Medicare just announced that it will − temporarily − reimburse for telehealth-provided services, opening an opportunity for seniors housing providers to provide residents with access to vital health services without exposing them to pathogens circulating at hospitals and clinics as a result of the coronavirus outbreak.
A very timely panel discussion at the NIC Spring Conference on “Telehealth: Boon or Threat to Senior Care?” offered an overview of telehealth options, as well as concrete suggestions for seniors housing companies wanting to get started.
Panel moderator Kelsey Mellard, CEO of Sitka, laid the groundwork by clarifying that the general concept of “Telehealth” includes very different services. Many people assume that telehealth describes remote monitoring of patient vitals, with smart devices transmitting health data to providers automatically and securely for analysis. The NIC panel, however, focused on another service category getting a lot of attention recently: virtual consultations by medical professionals, whether RNs, primary care doctors, or specialists; via phone, secure messaging, and/or video conferencing. Sitka and Doctor On Demand, whose president and chief commercial officer Robin Glass was also represented on the panel, both fall into this category.

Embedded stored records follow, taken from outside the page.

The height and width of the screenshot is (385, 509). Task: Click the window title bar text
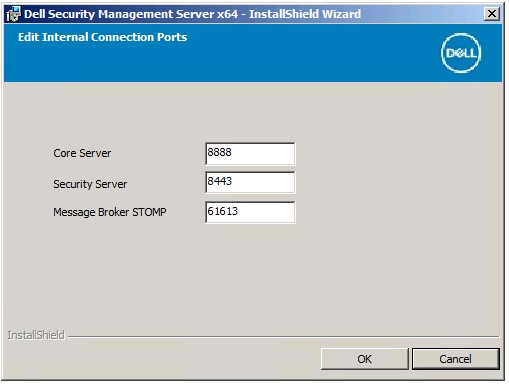[192, 14]
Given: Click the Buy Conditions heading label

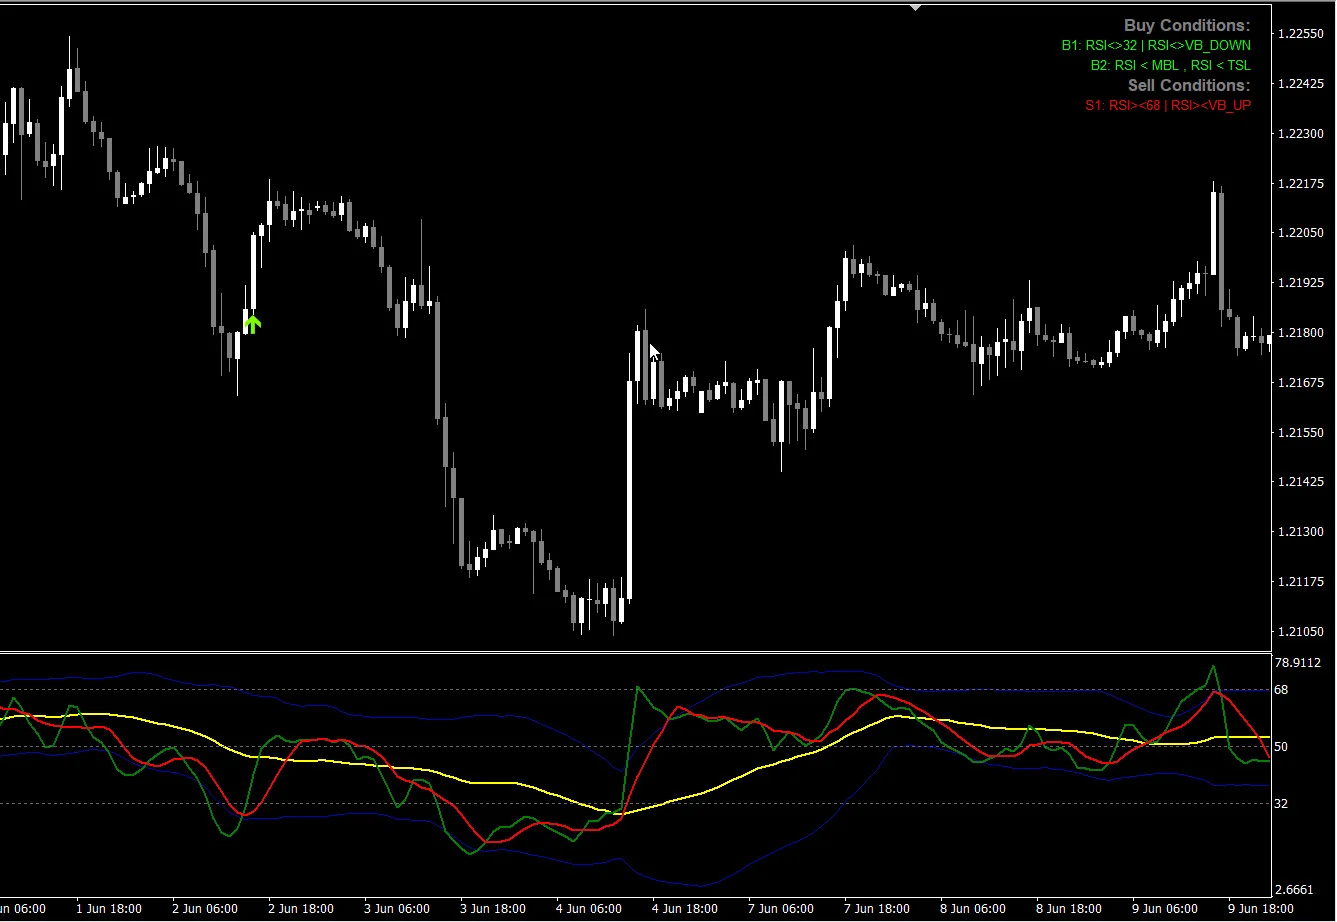Looking at the screenshot, I should (1186, 26).
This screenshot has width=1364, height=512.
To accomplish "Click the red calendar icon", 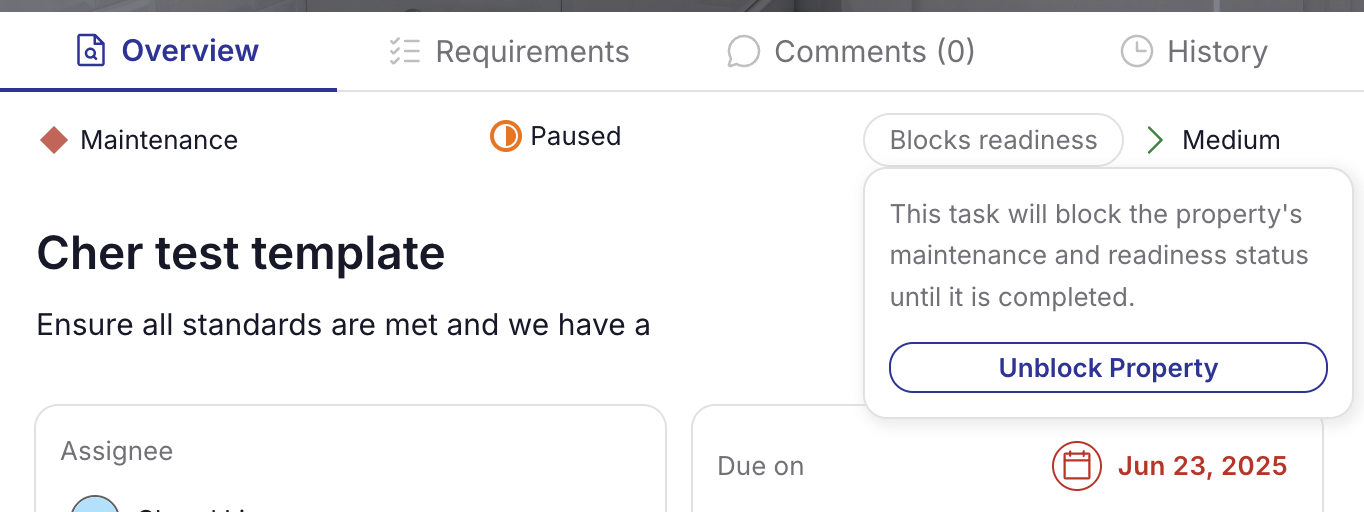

Panelist Michael Kurliand, director of telehealth and process improvement at West Health, a non-profit focused on lowering health care costs for seniors, pointed out that telehealth is not new – it has been around since the 1960s – and that peer-reviewed and anecdotal evidence show up to a 40% reduction in hospital admissions with the deployment of telehealth practices in post-acute care settings.
Glass described the services of Doctor On Demand, where people consult via video and online chat with their care team. They can develop a relationship with a specific doctor, scheduling appointments in advance with him or her, or get help at any time from any doctor available. Doctor On Demand also supports multi-party calls so family members can join the conversation.

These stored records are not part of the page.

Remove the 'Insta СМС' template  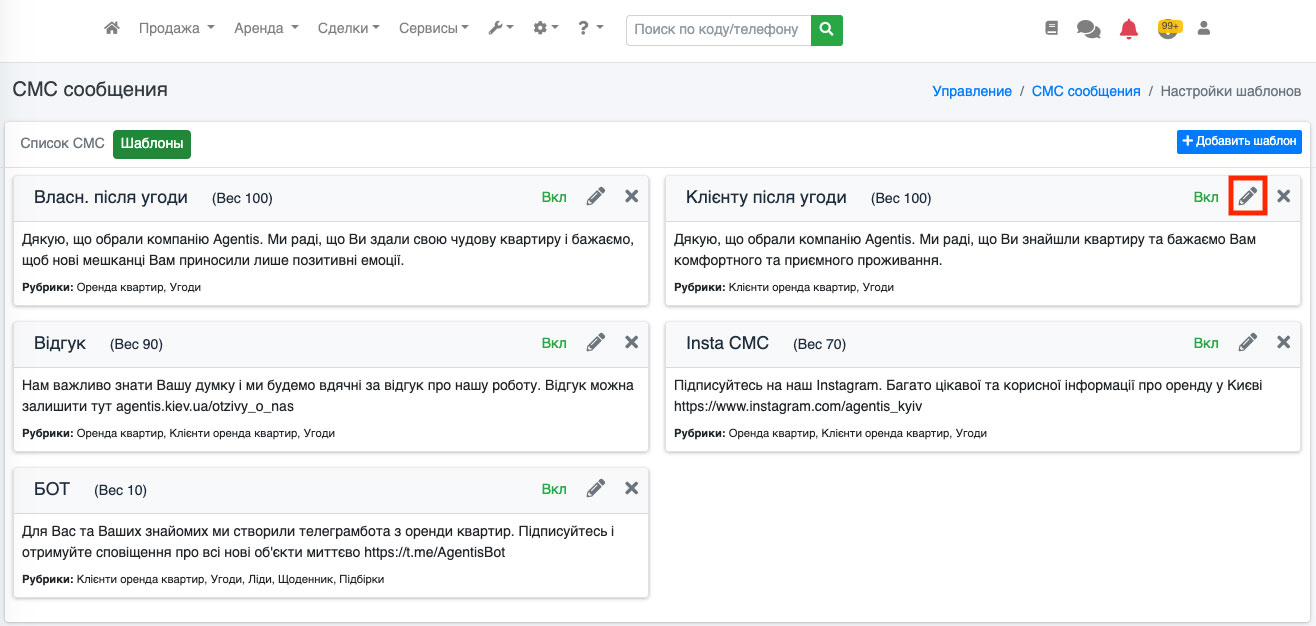1283,343
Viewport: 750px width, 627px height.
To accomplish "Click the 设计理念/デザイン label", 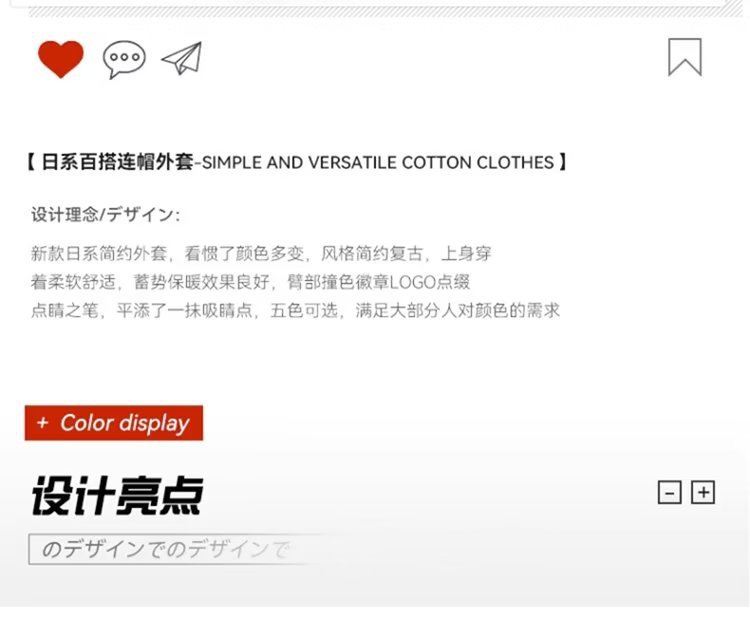I will coord(106,214).
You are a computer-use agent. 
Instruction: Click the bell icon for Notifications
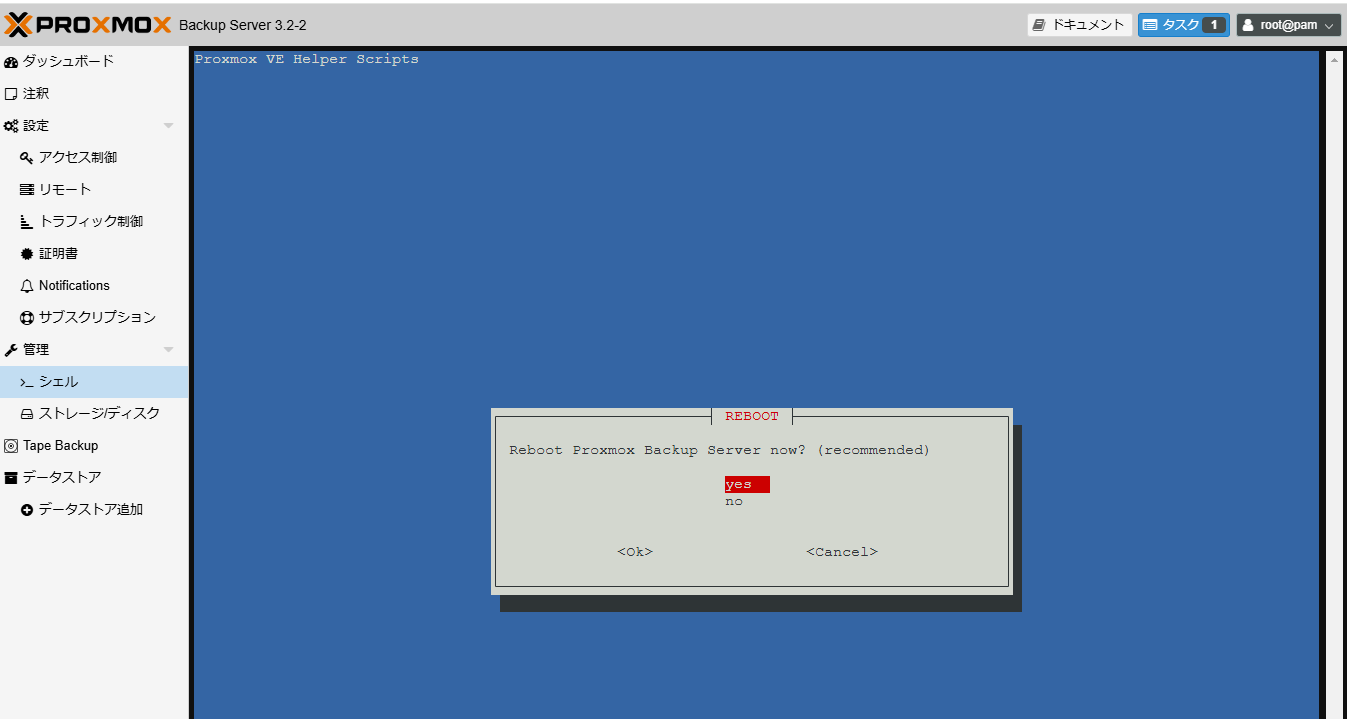(x=27, y=286)
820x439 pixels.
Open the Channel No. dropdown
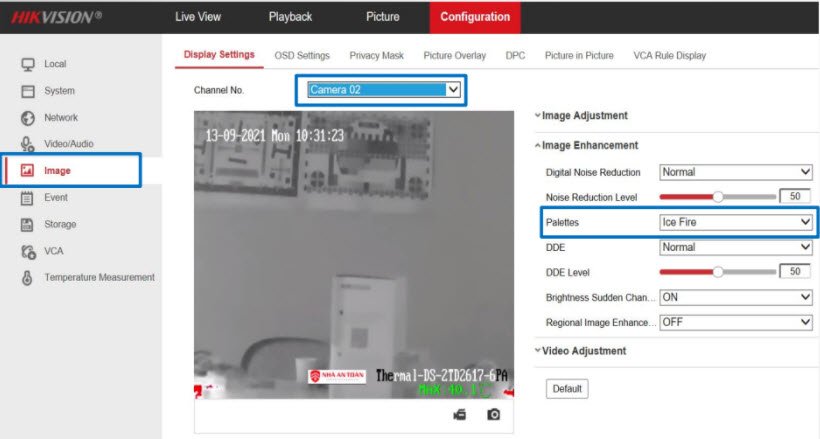tap(383, 90)
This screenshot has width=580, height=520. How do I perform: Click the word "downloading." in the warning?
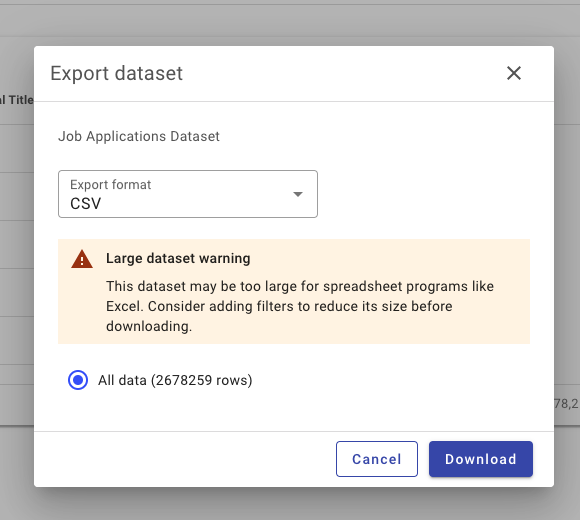pyautogui.click(x=149, y=326)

Sitka facilitates secure consultations with specialists, if the primary care physician needs a second opinion from an expert, and creates video messages from the specialist with specific instructions for patients, said Mellard.
Seniors housing staff members can assist residents with appointment scheduling online, or with using conference calling or messaging technology, keeping frail seniors from being exposed to dangerous viruses in doctors’ waiting rooms. Plus, as Kurliand points out, virtual visits can reduce the chance of a staff member getting infected.
During the question period, several operators asked about using telehealth for remote patient monitoring. Kurliand said this can be problematic because as soon as you get involved, you incur responsibility and liability.
For seniors housing operators wanting to explore telehealth, Kurliand said his team at West Health offers a free guide to getting started, available on the West Health website. Kurliand also suggests engaging with your regional Telehealth Resource Center. These government-funded centers offer connections and state-specific advice to organizations wanting to explore telehealth. You can find your local center at telehealthresourcecenter.org.
While the current CMS ruling applies only until the end of the healthcare emergency that the U.S. Department of Health declared on January 31, legislation pending in Congress could extend some or all of the provisions of the bill into the future. For more information, see the Medicare Telemedicine Health Care Provider Fact Sheet available on CMS.gov.
“There are a lot of good things in this ruling, and I commend Seema Verma and her team. It will give people a running start in implementing telehealth services, but it doesn’t really go far enough and will probably get revised,” Kurliand commented after the CMS ruling was announced.